• _ASSIGNED TASK_:
Each line from the one bearing "You are a computer-use agent. The" through the last line of the entries below should be returned exactly, with pictures left out.

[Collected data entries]
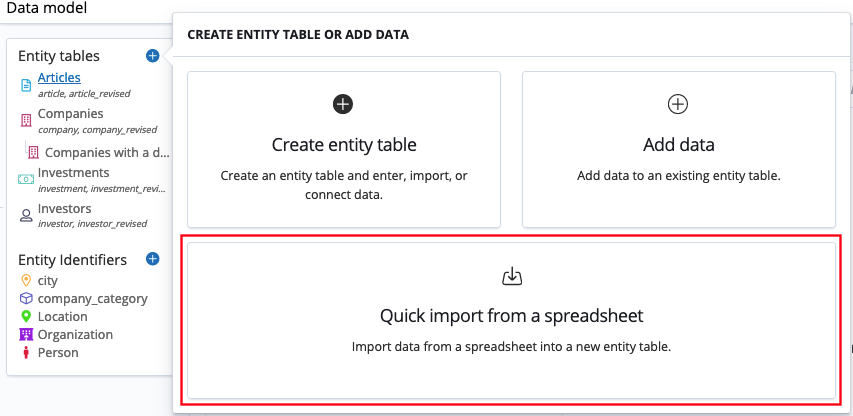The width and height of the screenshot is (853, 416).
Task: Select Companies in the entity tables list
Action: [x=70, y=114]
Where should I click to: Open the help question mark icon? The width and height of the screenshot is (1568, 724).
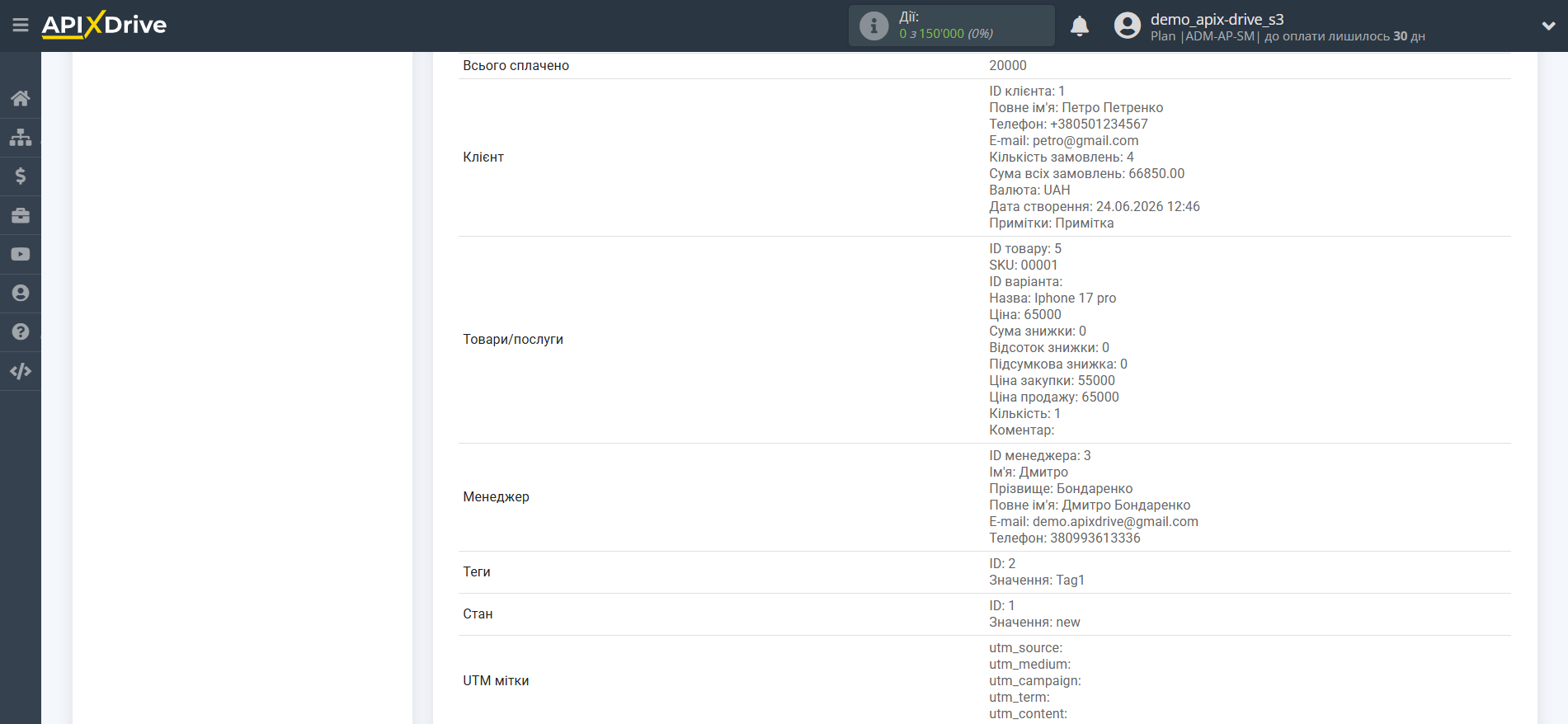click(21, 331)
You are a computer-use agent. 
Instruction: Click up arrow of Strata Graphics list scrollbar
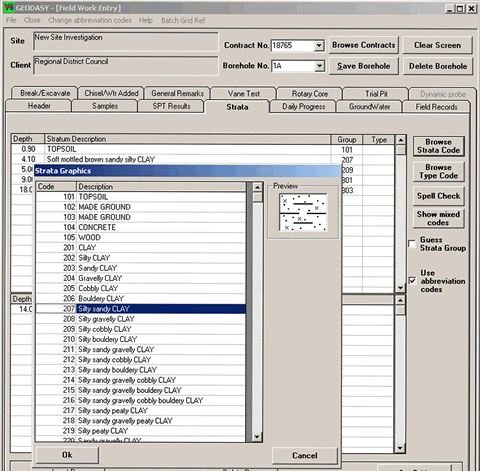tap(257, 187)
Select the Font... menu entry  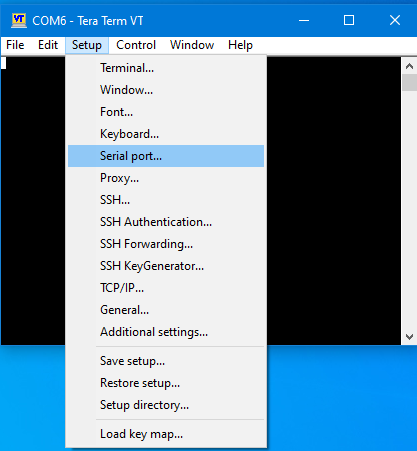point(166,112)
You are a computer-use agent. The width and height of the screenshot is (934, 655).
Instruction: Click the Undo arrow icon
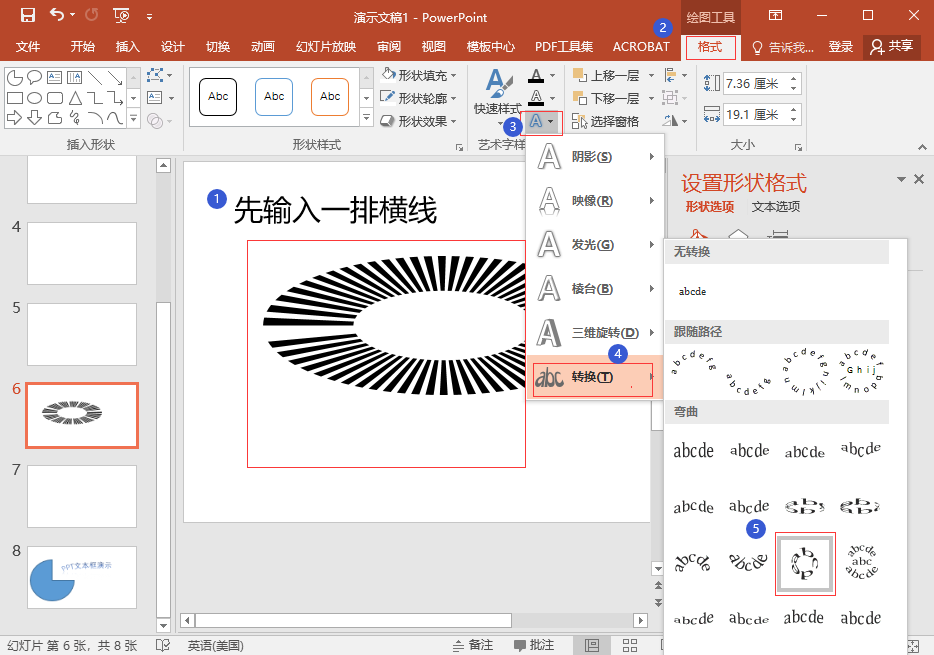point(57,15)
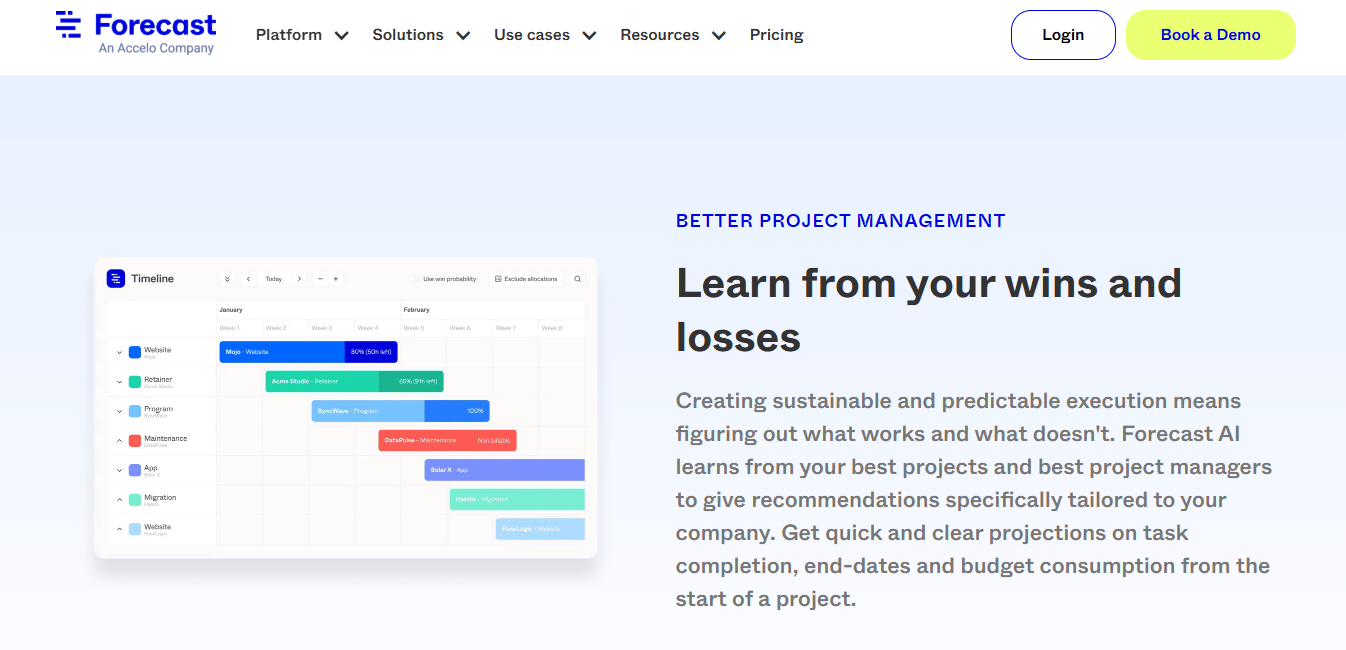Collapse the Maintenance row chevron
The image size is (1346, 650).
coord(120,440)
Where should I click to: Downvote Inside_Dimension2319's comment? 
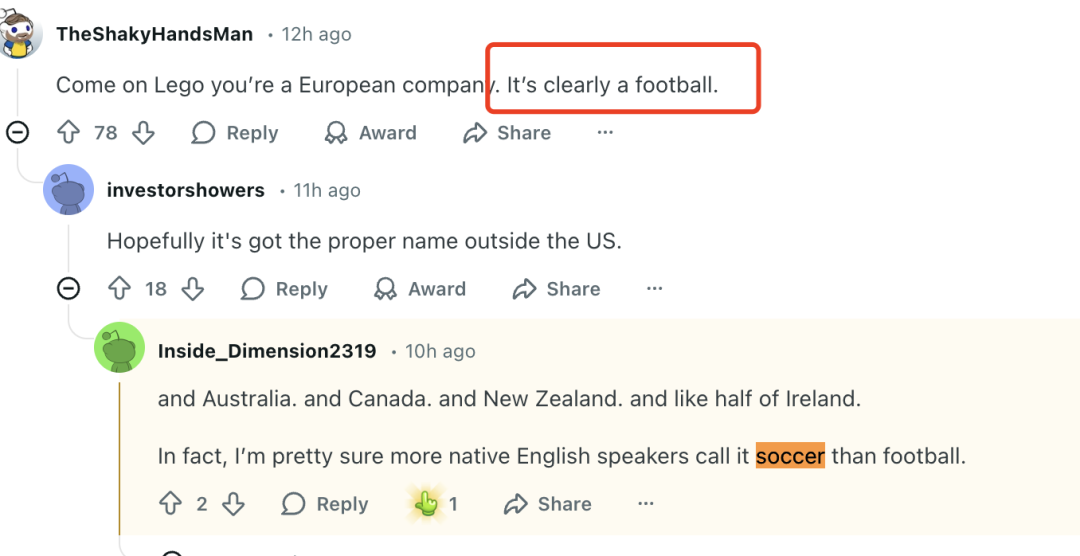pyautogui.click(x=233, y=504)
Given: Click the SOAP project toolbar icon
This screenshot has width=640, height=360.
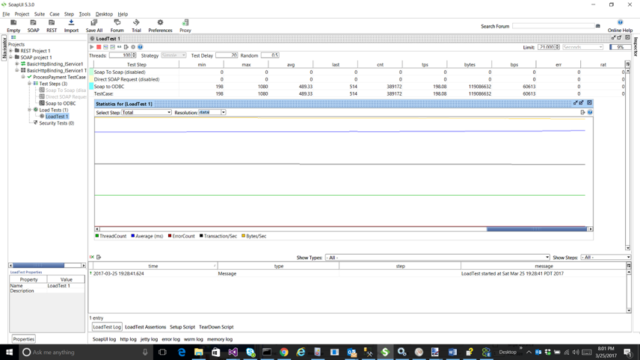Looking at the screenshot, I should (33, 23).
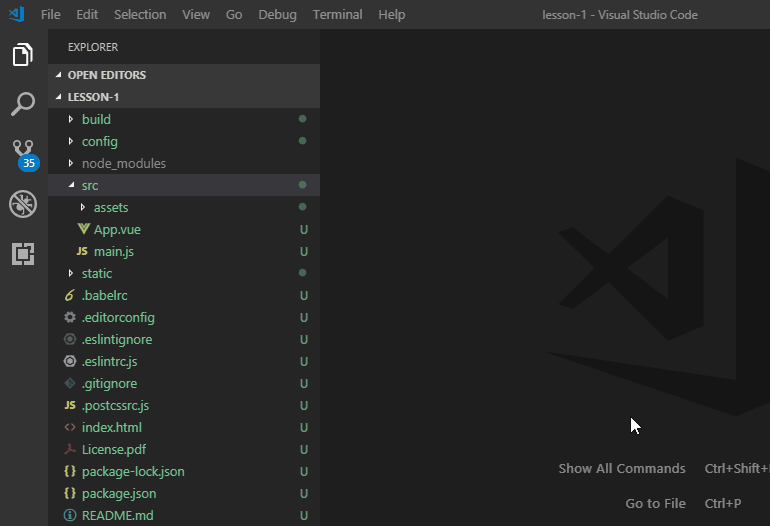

• _THE COMPLETED TASK_:
You are a computer-use agent. The width and height of the screenshot is (934, 655).
Instruction: Click the Undo arrow icon
point(57,15)
Collapse the Maintenance row chevron
The image size is (1346, 650).
coord(120,440)
Where should I click to: Downvote Inside_Dimension2319's comment? 
pyautogui.click(x=233, y=504)
Given: Click the SOAP project toolbar icon
This screenshot has width=640, height=360.
Looking at the screenshot, I should (33, 23).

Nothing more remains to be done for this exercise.